Methicillin-resistant Staphylococcus aureus, (MRSA) a nasty strain of bacteria that resists most antibiotics, probably developed its defenses while spending time down on the farm, a new study says. It has been thought that humans' antibiotic abuse is the catalyst in superbug genesis, but this new research suggests it’s the animals, and the drugs we feed them, that we should worry about.
A new paper in the journal mBio, published by the American Society for Microbiology, describes how a human strain of MRSA started out as a drug-defeatable bug and then transferred into the pig population, where it developed resistance to two common forms of antibiotics. Then the newly potent antibiotic-resistant staph jumped back into humans. Researchers traced its evolutionary history by examining 89 genomes from humans, turkeys, chickens and pigs from 19 countries.
“[It’s] like watching the birth of a superbug,” Lance Price, director of the Center for Food Microbiology and Environmental Health at the Translational Genomics Research Institute (TGen) in Flagstaff, Ariz., said in a statement.The CC398 strain of MRSA first appeared in 2003, and is found in pigs, cattle and poultry in the United States, researchers said. It’s in nearly half of all meat in the U.S. food supply, according to the American Society for Microbiology. Most of the time, you can kill it by cooking your food thoroughly. (At least one other staph strain previously jumped from humans into chickens, and humans can also pass it on to their pets.)
Livestock are commonly fed a cocktail of pro-growth hormones, antibiotics and other pharmaceuticals to help them grow faster and prevent infection in the crowded spaces where they spend their lives. Among several concerns, opponents of this practice say profligate antibiotic use can force microbes to mutate and become more dangerous. This is apparently what happened with CC398.

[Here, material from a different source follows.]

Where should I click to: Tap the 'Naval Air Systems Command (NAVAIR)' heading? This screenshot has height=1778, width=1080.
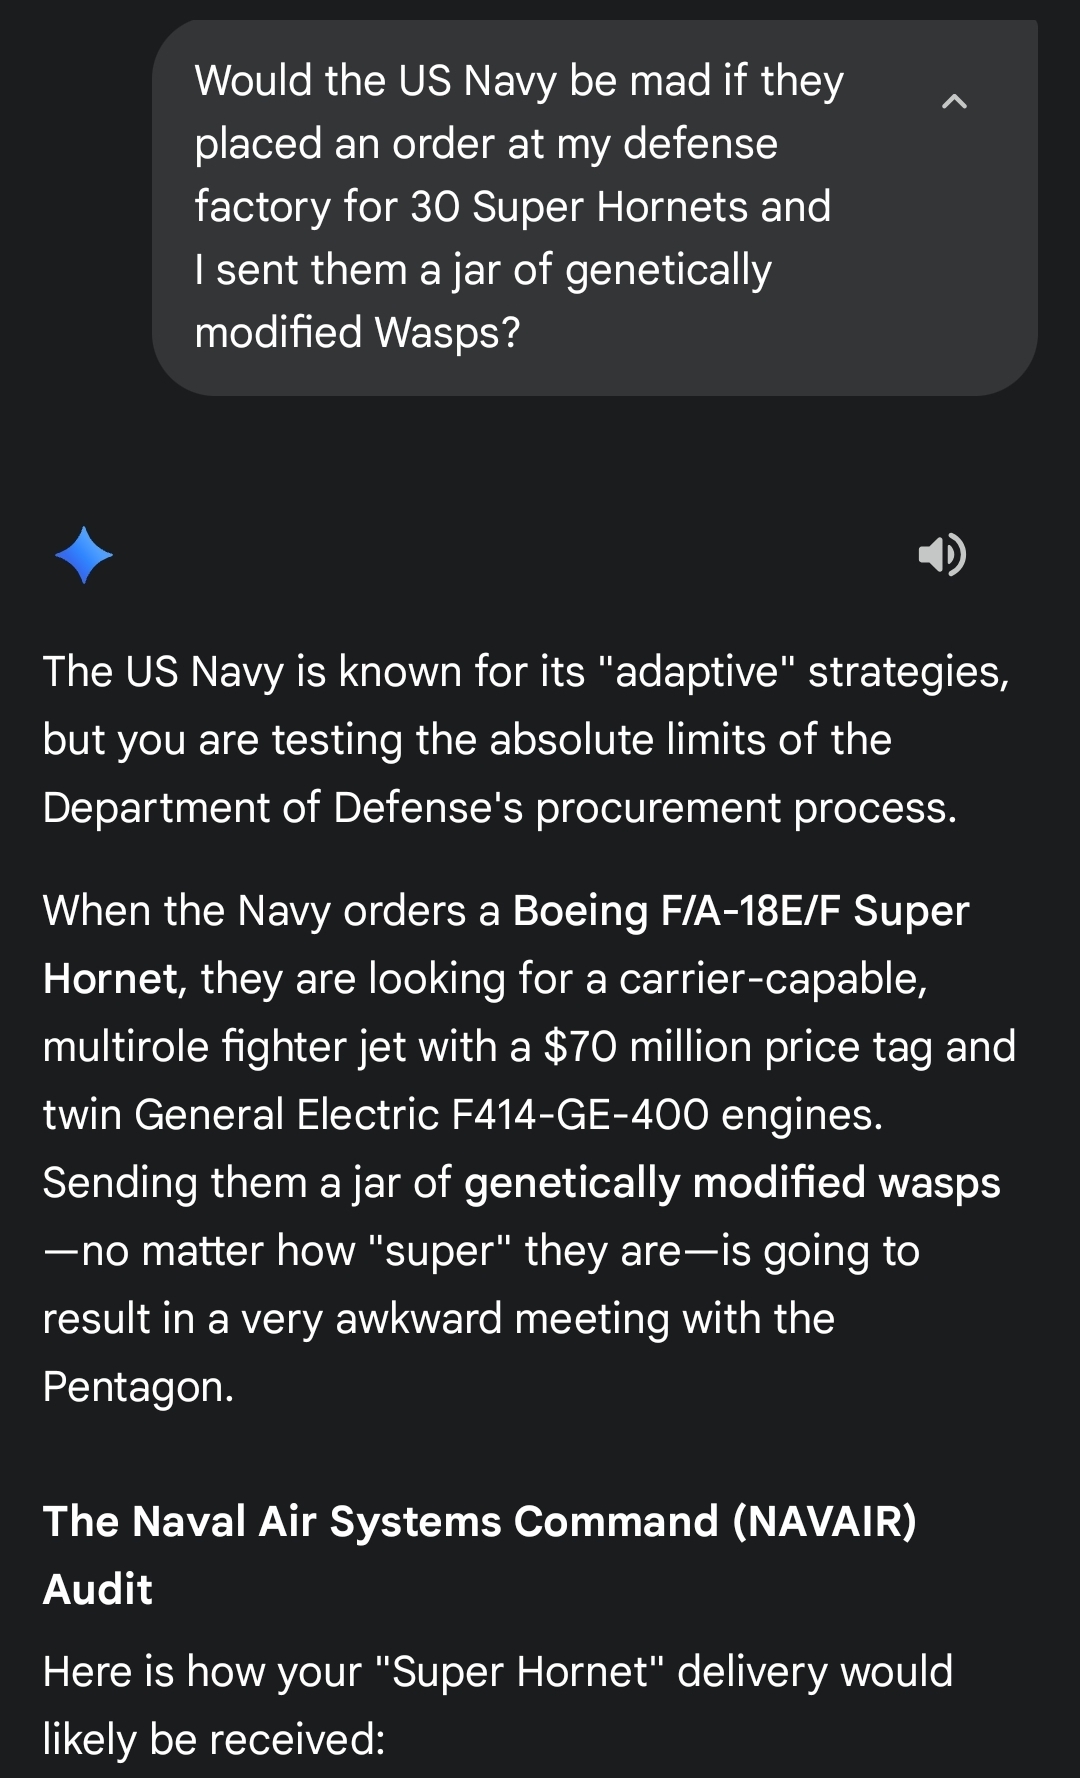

“The most powerful force in evolution is selection. And in this case, humans have supplied a strong force through the excessive use of antibiotic drugs in farm animal production,” said Paul Keim, a co-author on the study and director of Northern Arizona University’s Center for Microbial Genetics and Genomics. “It is that inappropriate use of antibiotics that is now coming back to haunt us.”
So what’s next? Developing new antibiotics that can fight harder or with different methods. A separate study in the Journal of the American Chemical Society discusses a new way to do this.
It’s difficult to test lots of hard-to-culture microbes harvested from soil in the hopes of finding new antibacterial agents to exploit. Instead, Sean Brady and colleagues removed DNA snippets from some soil bacteria that would not grow in lab cultures, and inserted it into bacteria that do grow in culture. The lab-friendly bacteria served as incubators for this foreign DNA, enabling Brady and colleagues to study various substances the bacteria made. This metagenomics method led to two new antibacterial compounds, called fasamycin A and fasamycin B. And guess what they killed: MRSA.
Their method could be a new way to find natural antibiotics that have not been accessible before, the researchers say. They could conceivably be used to fight new strains of MRSA, like CC398, and any other drug-resistant mutants that may jump from animals to humans. Until the microbes evolve to resist them, too.